Answer these questions from the neuropathy passage below:
1. What share of long-term metformin users have biochemical B12 deficiency?
2. Which agent is the only one with RCT evidence for CIPN treatment?
3. What share of patients on long-term dialysis does uremic neuropathy affect?

**Reading passage**
* * * * *
The most important risk group in our patient population is metformin users. Metformin — the most commonly prescribed diabetes medication — blocks intestinal absorption of B12 via the ileal calcium-dependent transport mechanism. Studies show 10–30% of long-term metformin users have biochemical B12 deficiency, and this deficiency compounds diabetic neuropathy. Patients with diabetic neuropathy who take metformin should have serum B12 checked annually — a normal serum B12 (above 300 pg/mL) does not rule out functional deficiency; methylmalonic acid (MMA) and homocysteine levels are more sensitive markers of tissue-level B12 status.
Other high-risk groups: strict vegans (B12 is found only in animal products), patients with pernicious anemia (autoimmune gastric parietal cell destruction eliminates intrinsic factor), patients after gastric bypass surgery, chronic PPI users, and elderly patients (atrophic gastritis reduces intrinsic factor production). Supplementation with high-dose oral B12 (1,000mcg daily) or intramuscular injections reverses the neuropathy if axonal damage has not yet occurred.
Chemotherapy-Induced Peripheral Neuropathy (CIPN)
CIPN is one of the most common dose-limiting side effects of cancer treatment, affecting 30–60% of patients depending on the chemotherapy regimen. The highest-risk agents are platinum compounds (cisplatin, oxaliplatin, carboplatin), taxanes (paclitaxel, docetaxel), vinca alkaloids (vincristine, vinblastine), and thalidomide/bortezomib. Each has a distinct mechanism: platinums form DNA adducts in dorsal root ganglion neurons; taxanes disrupt microtubule dynamics essential for axonal transport; vinca alkaloids depolymerize microtubules directly.
CIPN produces bilateral symmetric sensory neuropathy starting in the hands and feet simultaneously — distinguishing it from diabetic neuropathy, which starts in the feet first. Cold allodynia (pain from cold stimulation — touching a cold glass is painful) is characteristic of oxaliplatin neuropathy. CIPN often peaks during treatment then partially improves over months to years post-chemotherapy; some patients have permanent residual neuropathy. Duloxetine is the only agent with RCT evidence for CIPN treatment. Dose reduction or regimen change may be necessary in severe cases.
Uremic Neuropathy from Chronic Kidney Disease
Uremic neuropathy develops in advanced chronic kidney disease (CKD Stage 4–5, GFR below 30 mL/min) from the accumulation of uremic toxins — particularly methylguanidine and phenylacetic acid — that are directly neurotoxic to peripheral axons. It affects 60–90% of patients on long-term dialysis and presents as a bilateral burning, painful neuropathy in both feet, often combined with restless legs syndrome (an irresistible urge to move the legs at night — highly characteristic of uremic neuropathy).
* * * * *
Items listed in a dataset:
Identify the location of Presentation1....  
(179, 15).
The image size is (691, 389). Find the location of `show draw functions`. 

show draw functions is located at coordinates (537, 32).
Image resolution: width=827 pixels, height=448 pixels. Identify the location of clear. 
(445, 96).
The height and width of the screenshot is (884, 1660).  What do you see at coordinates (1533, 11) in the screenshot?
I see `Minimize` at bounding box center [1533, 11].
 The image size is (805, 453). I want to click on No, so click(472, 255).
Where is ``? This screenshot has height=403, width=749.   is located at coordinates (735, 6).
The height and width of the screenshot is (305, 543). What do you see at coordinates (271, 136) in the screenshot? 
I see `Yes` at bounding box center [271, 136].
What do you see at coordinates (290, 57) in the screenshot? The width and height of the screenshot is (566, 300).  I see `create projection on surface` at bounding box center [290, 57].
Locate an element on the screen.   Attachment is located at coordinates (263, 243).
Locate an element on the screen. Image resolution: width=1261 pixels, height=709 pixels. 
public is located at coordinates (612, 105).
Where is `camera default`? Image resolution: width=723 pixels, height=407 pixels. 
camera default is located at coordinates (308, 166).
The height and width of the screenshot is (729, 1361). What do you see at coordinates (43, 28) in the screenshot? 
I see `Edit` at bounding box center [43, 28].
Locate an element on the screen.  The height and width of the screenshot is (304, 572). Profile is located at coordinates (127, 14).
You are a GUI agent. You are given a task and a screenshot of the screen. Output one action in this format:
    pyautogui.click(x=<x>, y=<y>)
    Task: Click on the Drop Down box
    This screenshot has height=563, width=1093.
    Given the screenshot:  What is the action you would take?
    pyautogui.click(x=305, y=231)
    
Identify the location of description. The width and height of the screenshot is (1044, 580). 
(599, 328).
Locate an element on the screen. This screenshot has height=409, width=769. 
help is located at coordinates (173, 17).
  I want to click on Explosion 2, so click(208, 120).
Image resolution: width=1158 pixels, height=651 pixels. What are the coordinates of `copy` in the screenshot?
* * * * *
**Written solution**
1. 10–30%
2. Duloxetine
3. 60–90%